Leidos expertise in analytics and big data continues to transform healthcare technologies by translating disparate data into meaningful and actionable information. With stakeholders in healthcare, public health, biomedical research and health policy, we deliver actionable information that aids decision-making to optimize care and identify health threats. Our quality health solutions in predictive analytics and big data, lifecycle management, business intelligence, investigation tracking, enterprise search and data management help improve performance and expand capabilities, thus maximizing value for its users.
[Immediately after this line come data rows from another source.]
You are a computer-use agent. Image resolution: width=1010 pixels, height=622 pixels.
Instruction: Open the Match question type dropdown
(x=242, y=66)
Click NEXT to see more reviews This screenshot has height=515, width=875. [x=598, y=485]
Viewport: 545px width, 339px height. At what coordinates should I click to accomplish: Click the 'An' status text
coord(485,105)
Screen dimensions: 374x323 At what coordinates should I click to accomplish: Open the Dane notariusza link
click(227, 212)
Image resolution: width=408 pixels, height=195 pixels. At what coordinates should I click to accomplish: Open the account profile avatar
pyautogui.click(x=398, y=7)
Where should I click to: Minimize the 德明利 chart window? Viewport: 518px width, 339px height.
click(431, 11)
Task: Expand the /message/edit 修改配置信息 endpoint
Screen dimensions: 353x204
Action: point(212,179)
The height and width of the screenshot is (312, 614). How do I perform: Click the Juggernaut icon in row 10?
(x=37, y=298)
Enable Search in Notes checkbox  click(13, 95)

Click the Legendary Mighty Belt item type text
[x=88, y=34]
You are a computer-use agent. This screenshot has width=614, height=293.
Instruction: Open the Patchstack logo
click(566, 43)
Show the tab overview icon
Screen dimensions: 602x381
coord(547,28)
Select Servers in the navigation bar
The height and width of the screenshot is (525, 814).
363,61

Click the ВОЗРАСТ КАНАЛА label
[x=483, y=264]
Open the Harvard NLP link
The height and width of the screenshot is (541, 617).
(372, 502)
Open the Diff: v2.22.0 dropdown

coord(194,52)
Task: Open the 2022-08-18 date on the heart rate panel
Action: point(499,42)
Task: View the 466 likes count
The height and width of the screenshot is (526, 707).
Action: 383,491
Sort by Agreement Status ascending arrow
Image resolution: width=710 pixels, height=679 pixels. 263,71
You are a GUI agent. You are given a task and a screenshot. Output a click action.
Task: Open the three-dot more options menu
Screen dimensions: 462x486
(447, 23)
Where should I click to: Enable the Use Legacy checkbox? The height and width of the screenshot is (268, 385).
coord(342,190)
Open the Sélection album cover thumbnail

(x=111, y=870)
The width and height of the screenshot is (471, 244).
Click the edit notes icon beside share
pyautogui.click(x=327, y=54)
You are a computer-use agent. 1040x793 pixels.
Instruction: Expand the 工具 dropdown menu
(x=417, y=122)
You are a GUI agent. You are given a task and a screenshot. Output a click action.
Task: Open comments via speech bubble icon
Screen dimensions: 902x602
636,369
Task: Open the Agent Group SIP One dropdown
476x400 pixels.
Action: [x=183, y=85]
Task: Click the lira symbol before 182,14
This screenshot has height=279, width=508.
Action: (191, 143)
We recognize that not all data is created equal – it comes from disparate sources in multiple formats. Our team of biostatisticians, epidemiologists, mathematicians, and medical informaticists create analytic solutions that:
- Integrate health and biomedical data from disparate sources to enable secure data sharing and analysis while protecting patient privacy
- Provide at-scale, full data sets to deliver insights and understanding for improved patient care
- Apply best practices in data visualization to make it easier to identify trends and patterns in complex health data
- Reduce costs through self-service approaches and open data platforms
- Make it easier for U.S. government health programs to predict public health challenges and determine methods to protect and promote
- Develop decision support models that enable forecasting with sparse, uncertain, and missing data
Using advanced analytic tools we can transform procurement, staffing, and heath records to determine where the right proactive spending results in cost containment solutions that improve quality of care.
Learn more about how big data can drive cost containment in Government Computer News article by Leidos Principle Scientist, Ryan Weil.
The Collaborative Advanced Analytics & Data Sharing Platform (CAADS™) is an end to end scalable healthcare data analytics solution from Leidos. CAADS™ seeks to address some of healthcare’s major challenges in data analytics by using existing technologies.